A mini strategy can focus on 1-3 of these daily for a single hour. Engagement, presence, and adding conversation to Facebook is a sure-fire way to crack the algorithm. Plus, high visibility encourages an audience to engage in return because they know someone is always checking in.

Savvy entrepreneurs that do this well will grow their Facebook communities without much investment. If no budget is available or only a shoestring budget is possible, scale this way down to a post or two a week—but keep up the high engagement.


#5: A Facebook Community of 5000 Genuine People

On this journey, you will achieve certain milestones—the first time the page hits 1000 likes, then 3000, and then 5000. The benefit of scaling with a mini-strategy on Facebook is that it can be handed over to an intern or social media employee when the time comes.

A community of 5000 engaged followers that frequent your online business and like, comment, and share the content from your brand is extremely valuable. Shortcutting an audience like some companies do when they buy likes and followers leaves you without these benefits. 

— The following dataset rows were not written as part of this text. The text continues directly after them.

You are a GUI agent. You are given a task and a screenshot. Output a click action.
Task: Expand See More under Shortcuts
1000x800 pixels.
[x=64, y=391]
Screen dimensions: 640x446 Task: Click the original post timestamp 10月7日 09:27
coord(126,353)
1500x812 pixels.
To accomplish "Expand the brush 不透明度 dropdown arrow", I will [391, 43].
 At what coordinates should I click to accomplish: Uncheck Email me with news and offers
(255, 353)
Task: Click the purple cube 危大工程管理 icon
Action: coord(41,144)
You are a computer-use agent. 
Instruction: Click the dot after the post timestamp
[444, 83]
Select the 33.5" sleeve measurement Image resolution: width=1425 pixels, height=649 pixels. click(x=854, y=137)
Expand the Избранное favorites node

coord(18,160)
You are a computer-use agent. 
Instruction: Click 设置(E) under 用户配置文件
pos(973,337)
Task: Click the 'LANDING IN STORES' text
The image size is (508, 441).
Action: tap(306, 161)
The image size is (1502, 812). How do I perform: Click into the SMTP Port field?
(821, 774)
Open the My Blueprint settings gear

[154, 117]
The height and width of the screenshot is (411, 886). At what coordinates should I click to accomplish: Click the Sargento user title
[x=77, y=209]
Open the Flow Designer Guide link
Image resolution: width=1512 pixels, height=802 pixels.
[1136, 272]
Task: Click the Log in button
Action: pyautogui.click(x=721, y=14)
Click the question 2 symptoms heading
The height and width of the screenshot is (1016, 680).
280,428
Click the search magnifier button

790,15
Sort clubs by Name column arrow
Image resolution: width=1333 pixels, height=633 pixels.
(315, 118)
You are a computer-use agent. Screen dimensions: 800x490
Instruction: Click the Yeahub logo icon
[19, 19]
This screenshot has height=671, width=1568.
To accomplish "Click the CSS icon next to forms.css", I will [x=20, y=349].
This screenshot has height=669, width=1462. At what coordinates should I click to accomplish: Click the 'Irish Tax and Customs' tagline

In social media marketing, 100 active members are more valuable than 100,000 bots, fake accounts, or foreign followers who never intend to buy from you. Don’t be tempted. Ultimately there are no shortcuts if real sales, real engagement, and real growth are what you’re after.

To recap: Start marketing on Facebook by establishing strategic goals. Link them to metrics, and shape tactics around them. Automate your content as much as possible for consistency and free the time required to engage in person. Begin small and scale when things start working.